**ABOUT THIS EXERCISE:** Reprint every entry, character for character.

**MATERIAL FOR THIS EXERCISE:**
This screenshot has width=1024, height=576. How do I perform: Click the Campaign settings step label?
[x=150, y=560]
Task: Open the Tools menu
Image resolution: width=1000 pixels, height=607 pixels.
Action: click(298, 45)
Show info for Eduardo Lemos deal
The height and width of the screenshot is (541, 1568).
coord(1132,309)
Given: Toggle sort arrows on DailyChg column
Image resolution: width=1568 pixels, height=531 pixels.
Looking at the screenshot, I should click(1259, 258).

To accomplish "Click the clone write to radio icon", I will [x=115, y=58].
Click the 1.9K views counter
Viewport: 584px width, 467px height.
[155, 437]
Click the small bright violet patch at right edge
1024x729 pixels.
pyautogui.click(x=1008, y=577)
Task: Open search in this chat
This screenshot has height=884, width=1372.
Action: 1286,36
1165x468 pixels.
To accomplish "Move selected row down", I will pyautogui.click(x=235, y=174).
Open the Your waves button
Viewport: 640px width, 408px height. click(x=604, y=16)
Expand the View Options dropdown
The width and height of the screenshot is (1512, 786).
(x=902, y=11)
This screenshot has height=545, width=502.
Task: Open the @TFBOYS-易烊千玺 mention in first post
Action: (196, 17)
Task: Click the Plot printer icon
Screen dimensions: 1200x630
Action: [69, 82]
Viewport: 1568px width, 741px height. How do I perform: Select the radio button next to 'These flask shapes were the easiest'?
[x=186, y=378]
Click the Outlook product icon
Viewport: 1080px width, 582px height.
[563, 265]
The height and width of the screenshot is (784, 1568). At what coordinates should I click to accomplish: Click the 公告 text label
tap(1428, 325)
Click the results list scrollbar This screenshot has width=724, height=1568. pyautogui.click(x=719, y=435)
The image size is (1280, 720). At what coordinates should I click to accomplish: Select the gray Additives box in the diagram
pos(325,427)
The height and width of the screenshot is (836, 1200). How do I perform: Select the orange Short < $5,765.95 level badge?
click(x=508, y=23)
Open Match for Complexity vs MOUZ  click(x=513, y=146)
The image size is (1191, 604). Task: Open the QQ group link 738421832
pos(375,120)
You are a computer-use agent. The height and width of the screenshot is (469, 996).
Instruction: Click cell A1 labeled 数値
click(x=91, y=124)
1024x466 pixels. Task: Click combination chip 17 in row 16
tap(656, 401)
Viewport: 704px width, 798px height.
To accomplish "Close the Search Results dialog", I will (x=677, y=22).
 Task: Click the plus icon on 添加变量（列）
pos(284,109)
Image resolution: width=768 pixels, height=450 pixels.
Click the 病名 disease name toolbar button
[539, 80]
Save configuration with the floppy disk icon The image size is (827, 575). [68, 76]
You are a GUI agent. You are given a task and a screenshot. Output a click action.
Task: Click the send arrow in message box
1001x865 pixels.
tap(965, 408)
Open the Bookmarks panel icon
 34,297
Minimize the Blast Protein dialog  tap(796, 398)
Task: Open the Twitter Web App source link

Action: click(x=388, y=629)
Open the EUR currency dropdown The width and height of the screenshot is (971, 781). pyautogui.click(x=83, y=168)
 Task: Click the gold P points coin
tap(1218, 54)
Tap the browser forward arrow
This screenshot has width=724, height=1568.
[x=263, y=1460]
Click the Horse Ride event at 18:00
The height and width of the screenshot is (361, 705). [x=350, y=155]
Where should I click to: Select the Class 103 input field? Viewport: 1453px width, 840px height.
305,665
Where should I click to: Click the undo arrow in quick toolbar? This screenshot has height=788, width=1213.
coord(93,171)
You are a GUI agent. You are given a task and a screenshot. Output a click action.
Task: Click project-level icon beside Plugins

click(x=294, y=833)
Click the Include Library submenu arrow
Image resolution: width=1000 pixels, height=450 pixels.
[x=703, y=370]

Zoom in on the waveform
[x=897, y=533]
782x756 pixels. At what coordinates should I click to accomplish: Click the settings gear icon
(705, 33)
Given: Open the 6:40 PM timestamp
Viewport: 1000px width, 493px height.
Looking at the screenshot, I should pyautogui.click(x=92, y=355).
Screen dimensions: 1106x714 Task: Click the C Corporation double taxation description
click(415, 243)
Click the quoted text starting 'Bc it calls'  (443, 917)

**RESPONSE BOX:**
This screenshot has width=1024, height=576. How do I perform: Click the Campaign settings step label?
[x=150, y=560]
Task: Open the Tools menu
Image resolution: width=1000 pixels, height=607 pixels.
Action: click(298, 45)
Show info for Eduardo Lemos deal
The height and width of the screenshot is (541, 1568).
coord(1132,309)
Given: Toggle sort arrows on DailyChg column
Image resolution: width=1568 pixels, height=531 pixels.
Looking at the screenshot, I should click(1259, 258).

To accomplish "Click the clone write to radio icon", I will [x=115, y=58].
Click the 1.9K views counter
Viewport: 584px width, 467px height.
[155, 437]
Click the small bright violet patch at right edge
1024x729 pixels.
pyautogui.click(x=1008, y=577)
Task: Open search in this chat
This screenshot has height=884, width=1372.
Action: 1286,36
1165x468 pixels.
To accomplish "Move selected row down", I will pyautogui.click(x=235, y=174).
Open the Your waves button
Viewport: 640px width, 408px height. click(x=604, y=16)
Expand the View Options dropdown
The width and height of the screenshot is (1512, 786).
(x=902, y=11)
This screenshot has height=545, width=502.
Task: Open the @TFBOYS-易烊千玺 mention in first post
Action: (196, 17)
Task: Click the Plot printer icon
Screen dimensions: 1200x630
Action: [69, 82]
Viewport: 1568px width, 741px height. How do I perform: Select the radio button next to 'These flask shapes were the easiest'?
[x=186, y=378]
Click the Outlook product icon
Viewport: 1080px width, 582px height.
[563, 265]
The height and width of the screenshot is (784, 1568). At what coordinates should I click to accomplish: Click the 公告 text label
tap(1428, 325)
Click the results list scrollbar This screenshot has width=724, height=1568. pyautogui.click(x=719, y=435)
The image size is (1280, 720). At what coordinates should I click to accomplish: Select the gray Additives box in the diagram
pos(325,427)
The height and width of the screenshot is (836, 1200). How do I perform: Select the orange Short < $5,765.95 level badge?
click(x=508, y=23)
Open Match for Complexity vs MOUZ  click(x=513, y=146)
The image size is (1191, 604). Task: Open the QQ group link 738421832
pos(375,120)
You are a computer-use agent. The height and width of the screenshot is (469, 996).
Instruction: Click cell A1 labeled 数値
click(x=91, y=124)
1024x466 pixels. Task: Click combination chip 17 in row 16
tap(656, 401)
Viewport: 704px width, 798px height.
To accomplish "Close the Search Results dialog", I will (x=677, y=22).
 Task: Click the plus icon on 添加变量（列）
pos(284,109)
Image resolution: width=768 pixels, height=450 pixels.
Click the 病名 disease name toolbar button
[539, 80]
Save configuration with the floppy disk icon The image size is (827, 575). [68, 76]
You are a GUI agent. You are given a task and a screenshot. Output a click action.
Task: Click the send arrow in message box
1001x865 pixels.
tap(965, 408)
Open the Bookmarks panel icon
 34,297
Minimize the Blast Protein dialog  tap(796, 398)
Task: Open the Twitter Web App source link

Action: click(x=388, y=629)
Open the EUR currency dropdown The width and height of the screenshot is (971, 781). pyautogui.click(x=83, y=168)
 Task: Click the gold P points coin
tap(1218, 54)
Tap the browser forward arrow
This screenshot has width=724, height=1568.
[x=263, y=1460]
Click the Horse Ride event at 18:00
The height and width of the screenshot is (361, 705). [x=350, y=155]
Where should I click to: Select the Class 103 input field? Viewport: 1453px width, 840px height.
305,665
Where should I click to: Click the undo arrow in quick toolbar? This screenshot has height=788, width=1213.
coord(93,171)
You are a GUI agent. You are given a task and a screenshot. Output a click action.
Task: Click project-level icon beside Plugins

click(x=294, y=833)
Click the Include Library submenu arrow
Image resolution: width=1000 pixels, height=450 pixels.
[x=703, y=370]

Zoom in on the waveform
[x=897, y=533]
782x756 pixels. At what coordinates should I click to accomplish: Click the settings gear icon
(705, 33)
Given: Open the 6:40 PM timestamp
Viewport: 1000px width, 493px height.
Looking at the screenshot, I should pyautogui.click(x=92, y=355).
Screen dimensions: 1106x714 Task: Click the C Corporation double taxation description
click(415, 243)
Click the quoted text starting 'Bc it calls'  (443, 917)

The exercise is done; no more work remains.